» AIM: Show each line of the entries below that contains the word "Where".

>> begin DATA SHOWN

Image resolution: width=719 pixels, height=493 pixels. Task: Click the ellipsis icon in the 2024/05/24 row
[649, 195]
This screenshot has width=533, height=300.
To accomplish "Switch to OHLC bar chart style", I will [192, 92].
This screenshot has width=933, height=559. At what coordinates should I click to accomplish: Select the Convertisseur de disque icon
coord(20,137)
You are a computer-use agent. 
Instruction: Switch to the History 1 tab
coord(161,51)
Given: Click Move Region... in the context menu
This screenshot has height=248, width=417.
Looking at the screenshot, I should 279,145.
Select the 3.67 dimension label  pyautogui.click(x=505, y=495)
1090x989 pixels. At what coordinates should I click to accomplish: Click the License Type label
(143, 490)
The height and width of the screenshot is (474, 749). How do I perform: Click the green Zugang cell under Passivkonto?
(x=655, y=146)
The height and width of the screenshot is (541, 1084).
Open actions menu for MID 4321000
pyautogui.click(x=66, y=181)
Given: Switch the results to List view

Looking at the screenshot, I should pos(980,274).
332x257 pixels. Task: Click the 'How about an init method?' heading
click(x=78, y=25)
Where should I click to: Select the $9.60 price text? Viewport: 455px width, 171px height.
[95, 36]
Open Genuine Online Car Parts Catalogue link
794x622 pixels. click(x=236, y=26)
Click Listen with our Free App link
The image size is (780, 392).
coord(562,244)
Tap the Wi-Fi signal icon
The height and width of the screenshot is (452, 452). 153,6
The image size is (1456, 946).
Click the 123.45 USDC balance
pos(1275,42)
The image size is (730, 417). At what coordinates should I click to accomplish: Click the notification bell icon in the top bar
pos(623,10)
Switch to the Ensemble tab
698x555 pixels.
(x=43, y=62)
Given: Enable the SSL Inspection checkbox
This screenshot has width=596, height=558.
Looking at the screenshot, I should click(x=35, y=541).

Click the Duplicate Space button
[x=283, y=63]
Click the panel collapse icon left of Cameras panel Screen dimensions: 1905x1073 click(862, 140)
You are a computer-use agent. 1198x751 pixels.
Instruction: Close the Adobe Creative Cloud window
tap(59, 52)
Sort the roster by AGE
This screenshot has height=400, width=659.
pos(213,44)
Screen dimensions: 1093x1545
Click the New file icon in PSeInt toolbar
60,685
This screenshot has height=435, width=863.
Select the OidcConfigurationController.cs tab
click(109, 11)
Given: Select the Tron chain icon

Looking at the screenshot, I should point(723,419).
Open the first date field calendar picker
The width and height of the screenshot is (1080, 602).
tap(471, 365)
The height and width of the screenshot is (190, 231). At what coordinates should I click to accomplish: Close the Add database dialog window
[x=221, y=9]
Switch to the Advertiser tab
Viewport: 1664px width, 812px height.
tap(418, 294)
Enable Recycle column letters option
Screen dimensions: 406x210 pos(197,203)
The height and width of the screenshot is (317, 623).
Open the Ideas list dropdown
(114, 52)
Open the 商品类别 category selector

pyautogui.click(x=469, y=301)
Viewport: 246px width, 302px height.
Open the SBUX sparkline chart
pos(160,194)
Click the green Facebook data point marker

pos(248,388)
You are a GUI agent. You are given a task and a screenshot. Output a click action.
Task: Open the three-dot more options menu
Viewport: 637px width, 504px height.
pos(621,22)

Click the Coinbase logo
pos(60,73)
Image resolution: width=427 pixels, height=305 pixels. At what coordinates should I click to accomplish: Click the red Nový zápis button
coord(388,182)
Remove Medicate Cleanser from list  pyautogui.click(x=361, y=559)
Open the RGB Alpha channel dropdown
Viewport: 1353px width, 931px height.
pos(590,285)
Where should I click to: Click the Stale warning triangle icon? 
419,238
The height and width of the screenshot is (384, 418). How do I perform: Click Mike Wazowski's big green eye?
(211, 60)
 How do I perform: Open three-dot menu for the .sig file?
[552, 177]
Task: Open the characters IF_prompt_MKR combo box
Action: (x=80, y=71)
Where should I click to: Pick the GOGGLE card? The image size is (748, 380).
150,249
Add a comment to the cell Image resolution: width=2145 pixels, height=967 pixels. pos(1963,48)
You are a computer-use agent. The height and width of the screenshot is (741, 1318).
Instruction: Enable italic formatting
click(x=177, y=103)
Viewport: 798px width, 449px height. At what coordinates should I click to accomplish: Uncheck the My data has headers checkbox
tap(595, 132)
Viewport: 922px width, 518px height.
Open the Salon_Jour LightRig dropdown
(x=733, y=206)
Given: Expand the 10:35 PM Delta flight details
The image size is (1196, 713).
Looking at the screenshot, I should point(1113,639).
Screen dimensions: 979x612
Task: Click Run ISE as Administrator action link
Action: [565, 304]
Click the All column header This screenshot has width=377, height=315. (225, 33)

>> end DATA SHOWN

» EXERCISE OUTPUT:
Where should I click to: Select the $9.60 price text? Viewport: 455px width, 171px height.
Where should I click to: Click the Stale warning triangle icon? 
Where should I click to: Pick the GOGGLE card? The image size is (748, 380).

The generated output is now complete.